PAGE EXTRACT
────────
Thursday, 5 September 2013

New Book - A History of Spanish Film: Cinema and Society 1910-2010




Faulkner, S. (2013) - A History of Spanish Film: Cinema and Society 1910-2010, London: Bloomsbury. ISBN: 9780826416674

    This book uses the concept of Spanish middlebrow cinema to explore the representation of class and social mobility across a century of Spanish cinema: 'A History of Spanish Film explores, first, the cinema's representation of upwardly and downwardly mobile groups on-screen, and places this representation, second, alongside class realignments in Spanish society off-screen' (p.1). As Faulkner points out in her introduction, by examining Spanish cinema decade-by-decade rather than the traditional narrative of 'key dates' approach (often centring on whether a film is pre- or post-1975), she manages to uncover continuities at the beginning and end of the 1970s. But by focussing on 'an original terrain that was in-between previous "art" and "popular" alternatives' she also traces the 'middlebrow' through Spanish cinema from the 1970s onwards, arguing for the presence of a greater consistency and continuity in the Spanish cinematic output than is usually taken to be the case.
    The close textual analysis in combination with a nuanced reading of production, reception and changes in taste in Spain gives new insights into a range of films, including those that have already had acres written about them. From a personal perspective, the section on Los lunes al sol, which I'm intending to write about in relation to Javier Bardem's performance style, has given me much food for thought not least because it offers a more positive interpretation of its fusing of social realism and melodrama (much decried by the likes of Ángel Quintana and others) and has pointed me in the direction of other useful sources on the film as well. I'm also planning to track down some of the films that I haven't seen. A really interesting read.
As usual, I'm listing the table of contents below - I've listed the films English title first because that's how it's done in the book (I usually put the Spanish title first).

Introduction: Cinema and Society 1910-2010
1. Questions of Class and Questions of Art in Early Cinema
  • Blood and Sand (Sangre y arena -André and Ibáñez, 1916)
  • Don Juan Tenorio (de Baños, 1922)
  • The Grandfather (El abuelo -Buchs, 1925)
  • The Mystery of the Puerta del Sol (El misterio de la Puerta del Sol - Elías, 1929)
  • The Cursed Village (La aldea maldita -Rey, 1930)
  • The Fair of the Dove (La verbena de la paloma -Perojo, 1935)

2. Social Mobility and Cinema of the 1940s and 1950s: Consolation and Condemnation
  • The Nail (El clavo -Gil, 1944)
────────
STORED DATA

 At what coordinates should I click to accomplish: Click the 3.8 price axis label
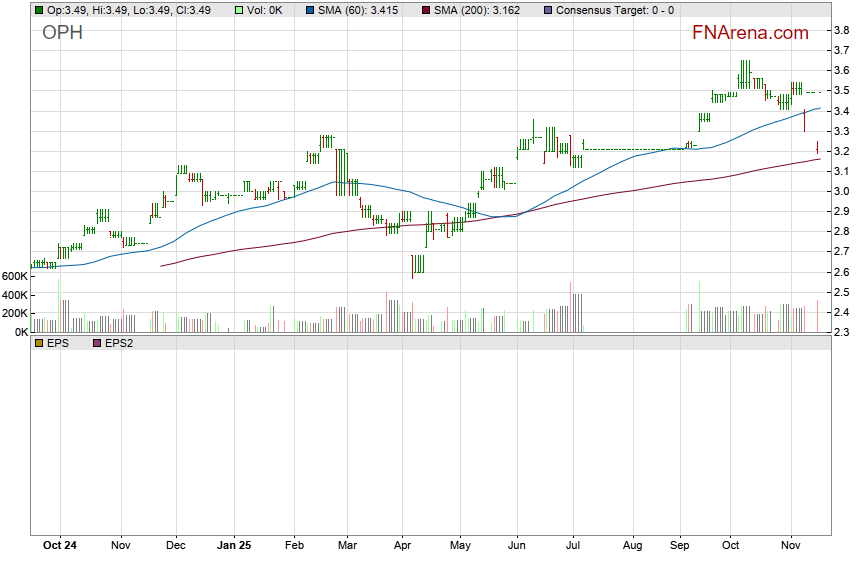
────────
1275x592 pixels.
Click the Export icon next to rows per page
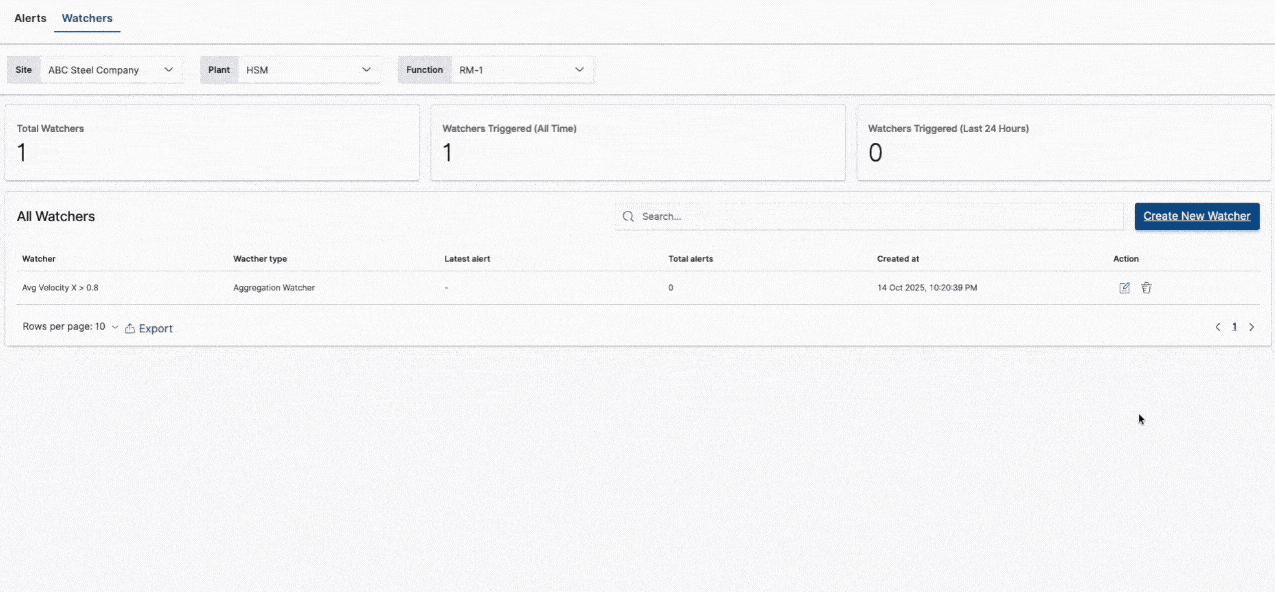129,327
────────
CHALLENGE 1
Which films does the Spanish film book post list under "1. Questions of Class and Questions of Art in Early Cinema"? Give their English titles.
CHALLENGE 2
Can you write the next part of the Spanish film book post, picking up right after its last line?

WRITTEN RESPONSE 1
Blood and Sand
Don Juan Tenorio
The Grandfather
The Mystery of the Puerta del Sol
The Cursed Village
The Fair of the Dove

WRITTEN RESPONSE 2
  • She, He and His Millions (Ella, él y sus millones -Orduña, 1944)
  • From Woman to Woman (De mujer a mujer -Lucia, 1950)
  • Furrows (Surcos -Nieves Conde, 1951)
  • That Happy Couple (Esa pareja feliz -Bardem and Berlanga, 1951)
  • Main Street (Calle mayor -Bardem, 1956)

3. Charting Upward Social Mobility: 1960s Films about the Middle Classes and the Middlebrow
  • Plácido (Berlanga, 1961)
  • Life Goes On (El mundo sigue -Fernán Gómez, 1963)
  • Summer Night (Noche de verano -Grau, 1962)
  • The Happy Sixties (Los felices sesenta -Camino, 1963)
  • City Life is not for Me (La cuidad no es para mí -Lazaga, 1966)
  • Marisol's Four Weddings (Las cuatro bodas de Marisol -Lucia, 1967)

4. The 'Third Way' and the Spanish Middlebrow Film in the 1970s
  • Tristana (Buñuel, 1970)
  • Tormento (Olea, 1974)
  • Spaniards in Paris (Españolas en París -Bodegas, 1971)
  • My Dearest Señorita (Mi Querida Señorita -Armiñán, 1972)
  • Unfinished Business (Asignatura pendiente -Garci, 1977)
  • Daddy's War (La guerra de papá -Mercero, 1977)

5. Miró Films and Middlebrow Cinema in the 1980s
  • First Work (Ópera prima -Trueba, 1980)
  • Blood Wedding (Bodas de sangre -Saura, 1981)
  • The Beehive (La colmena -Camus, 1982)
  • Diamond Square (La plaza del diamante -Betriu, 1982)
  • Mambrú Went to War (Mambrú se fue a la guerra -Fernán Gómez, 1986)
  • Half of Heaven (La mitad del cielo -Gutiérrez Aragón, 1986)

6. Middlebrow Cinema of the 1990s: From Miró to Cine social
  • The Dumbfounded King (El rey pasmado -Uribe, 1991)
  • The Flower of My Secret (La flor de mi secreto -Almodóvar, 1995)
  • The Dog in the Manger (El perro del hortelano -Miró, 1996)
  • The Grandfather (El abuelo -Garci, 1998)
  • A Time for Defiance (La hora de los valientes -Mercero, 1998)
  • Alone (Solas -Zambrano, 1999)

7. From Cine social to Heritage Cinema in Films of the 2000s
  • Mondays in the Sun (Los lunes al sol -León de Aranoa, 2002)
  • Take My Eyes (Te doy mis ojos -Bollaín, 2003)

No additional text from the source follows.